PASSAGE TO READ
───

# Mentors



## RWTM (Apr 15, 2022)

@Hal you were right. I got a mentor today! I’ve been trying ever since you informed me. What do mentors do? I’m going to ask them if I can drop this certificate. Go after something worthwhile like a BA in Business. I have till Monday to decide. Class started 4/12/22.


----------



## Hal (Apr 16, 2022)

Everything is called a mentor now. What position are they in the building? OM, LWW, WW?


----------



## RWTM (Apr 16, 2022)

Hal said:


> Everything is called a mentor now. What position are they in the building? OM, LWW, WW?


OM. They approved it at 530 today. I scouted them out personally on workday.


----------



## Hal (Apr 16, 2022)

Basically help you get where you need to go. They have nothing to do with your classes or courses you take. But they'll meet up with you and (if it's what I think it is) try and assess your readiness for leadership, find find your gaps and things you need to improve on.

Then they'd prep you for interviews.

I would highly recommend, that in no way shape or form you mention TBR as your source for information, possibly avoid mentioning it altogether. As I've told you before you need to start using the tools in the building to answer your questions. Most of your answers can be found be asking the right people in the warehouse.


----------



## RWTM (Apr 16, 2022)

Hal said:


> Basically help you get where you need to go. They have nothing to do with your classes or courses you take. But they'll meet up with you and (if it's what I think it is) try and assess your readiness for leadership, find find your gaps and things you need to improve on.
> 
> Then they'd prep you for interviews.
> 
> I would highly recommend, that in no way shape or form you mention TBR as your source for information, possibly avoid mentioning it altogether. As I've told you before you need to start using the tools in the building to answer your questions. Most of your answers can be found be asking the right people in the warehouse.

───

PROVIDED MATERIAL
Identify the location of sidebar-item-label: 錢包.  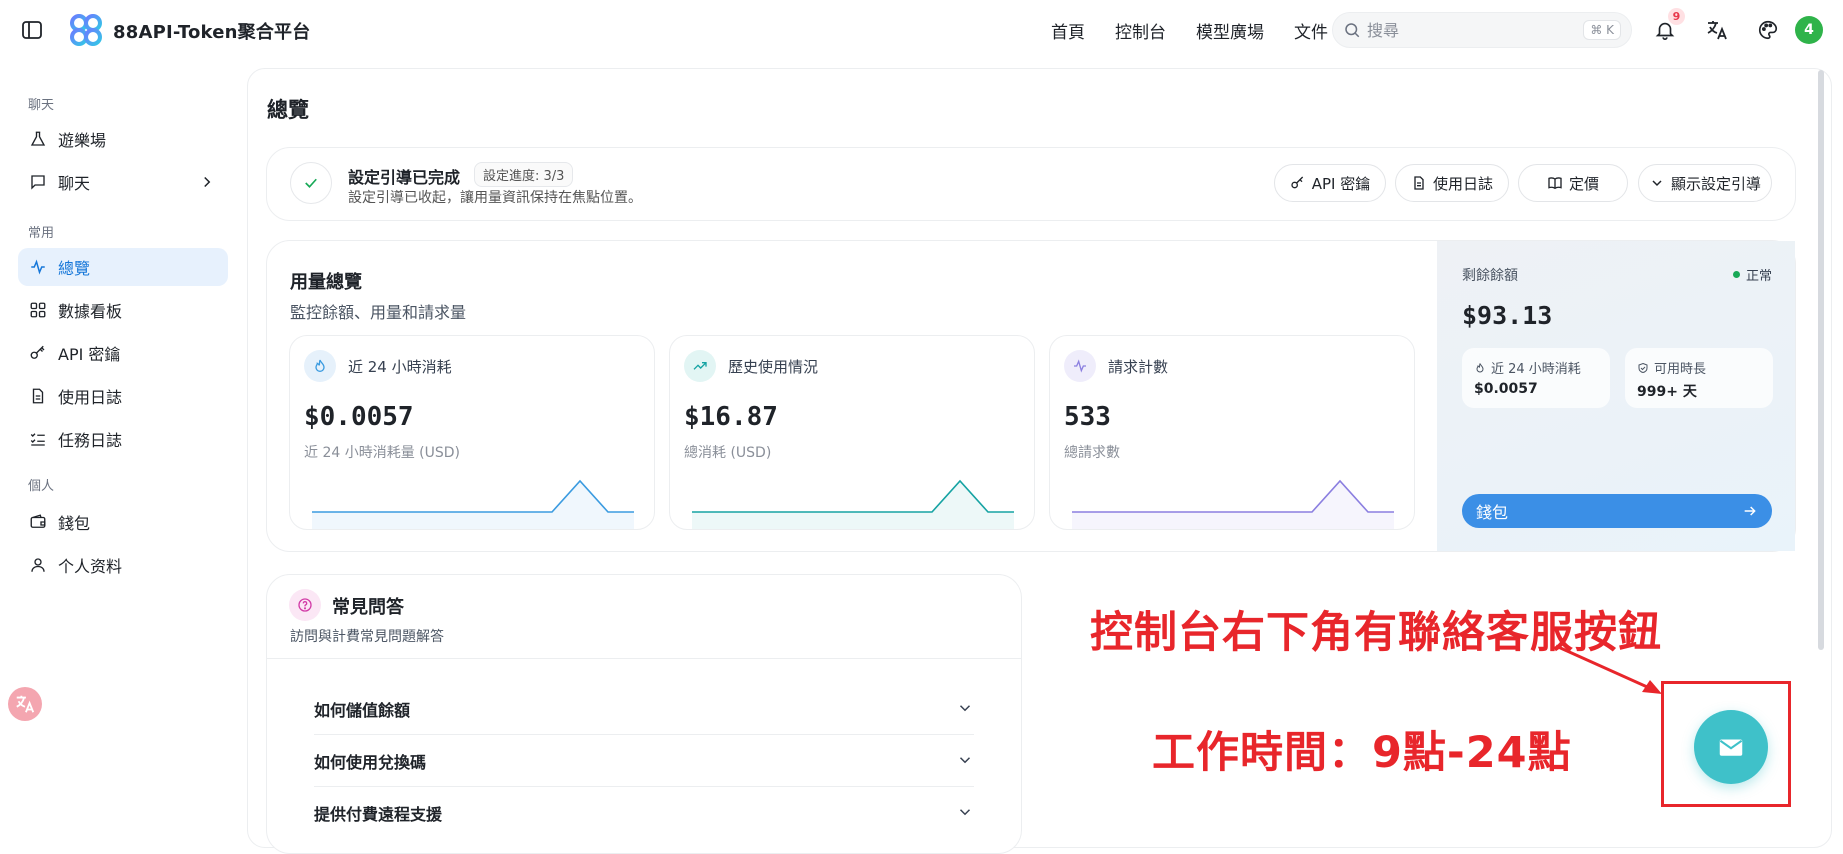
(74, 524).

───

DIRECTIONS
[1] In the mentors thread, what position does RWTM's mentor hold in the building?
[2] From the mentors thread, print the passage that begins at the words "## RWTM (Apr 15, 2022)" and stops after "Class started 4/12/22.".
Please leave the data aside, since nothing here depends on it.

SOLUTIONS FOR EACH TASK
[1] OM.

[2]
## RWTM (Apr 15, 2022)

@Hal you were right. I got a mentor today! I’ve been trying ever since you informed me. What do mentors do? I’m going to ask them if I can drop this certificate. Go after something worthwhile like a BA in Business. I have till Monday to decide. Class started 4/12/22.